ROWS:
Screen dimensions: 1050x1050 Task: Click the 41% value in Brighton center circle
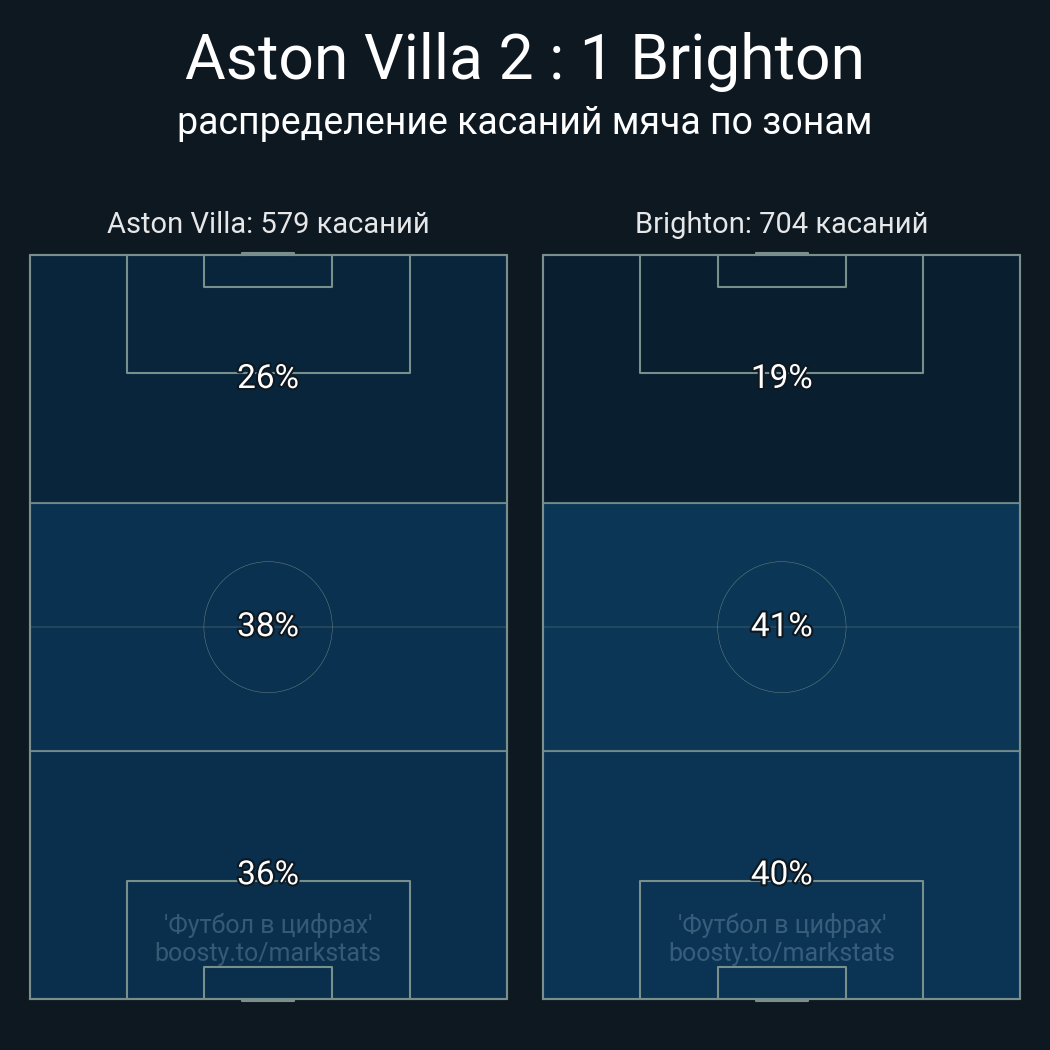781,625
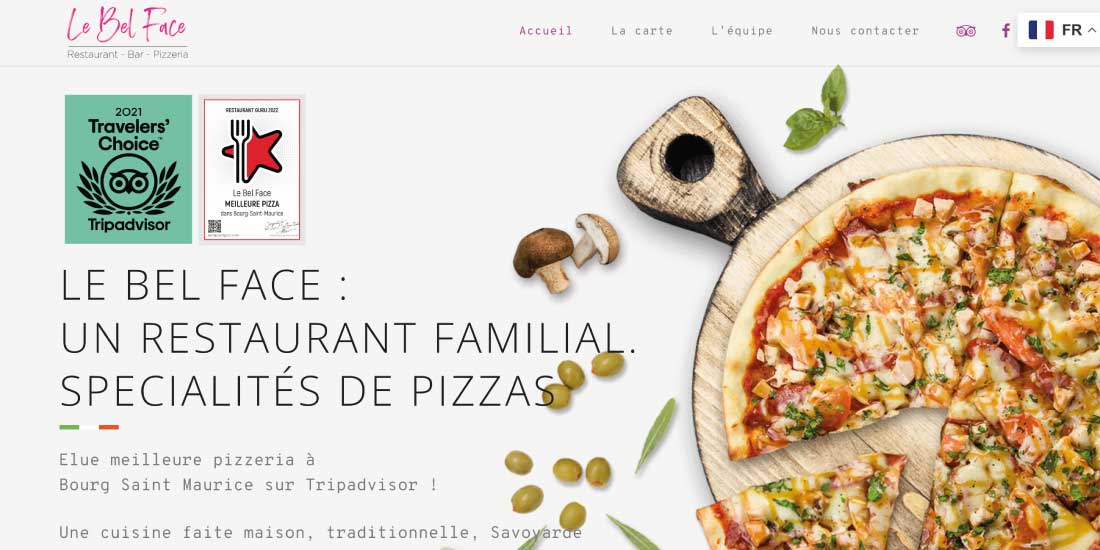Expand the FR language dropdown
Viewport: 1100px width, 550px height.
[x=1059, y=30]
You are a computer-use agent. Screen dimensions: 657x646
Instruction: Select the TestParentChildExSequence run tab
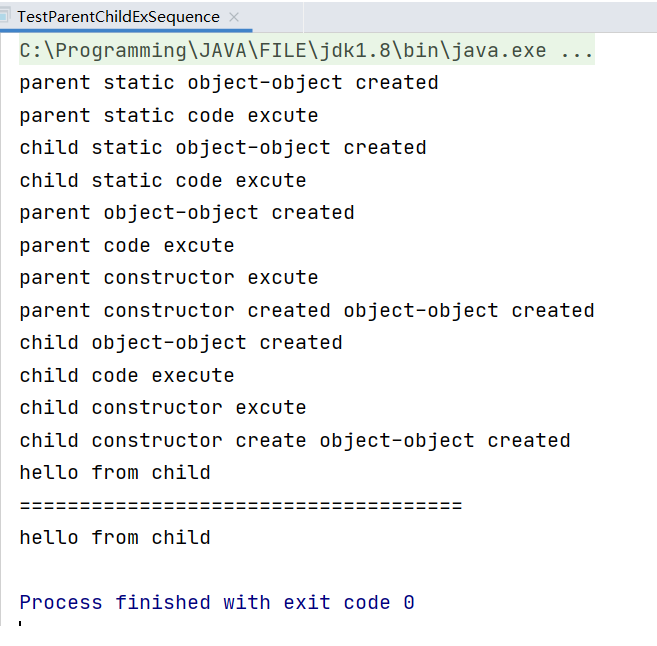click(x=118, y=17)
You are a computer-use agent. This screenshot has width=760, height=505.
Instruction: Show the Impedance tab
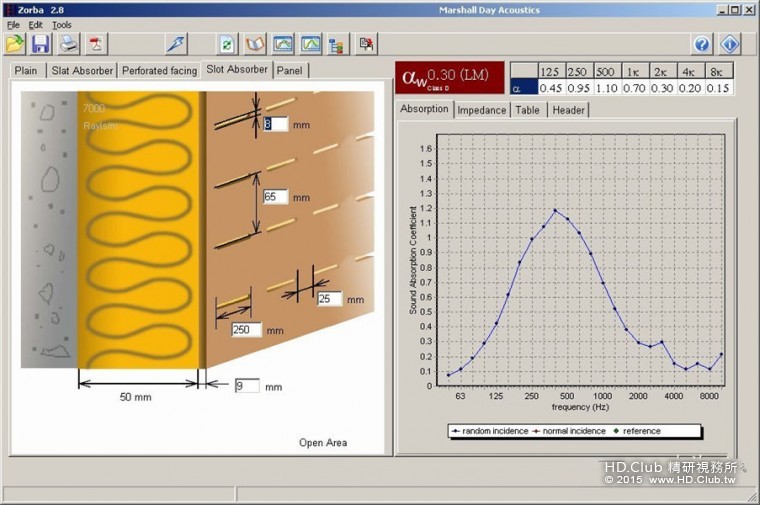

EXERCISE DIRECTIONS:
Copy the data above word for word, leaving out the pictures.

REPLY TO THE TASK:
Screen dimensions: 1050x1050 Task: Click the 41% value in Brighton center circle
781,625
Expand the FR language dropdown
Viewport: 1100px width, 550px height.
[x=1059, y=30]
You are a computer-use agent. Screen dimensions: 657x646
Instruction: Select the TestParentChildExSequence run tab
click(x=118, y=17)
You are a computer-use agent. This screenshot has width=760, height=505.
Instruction: Show the Impedance tab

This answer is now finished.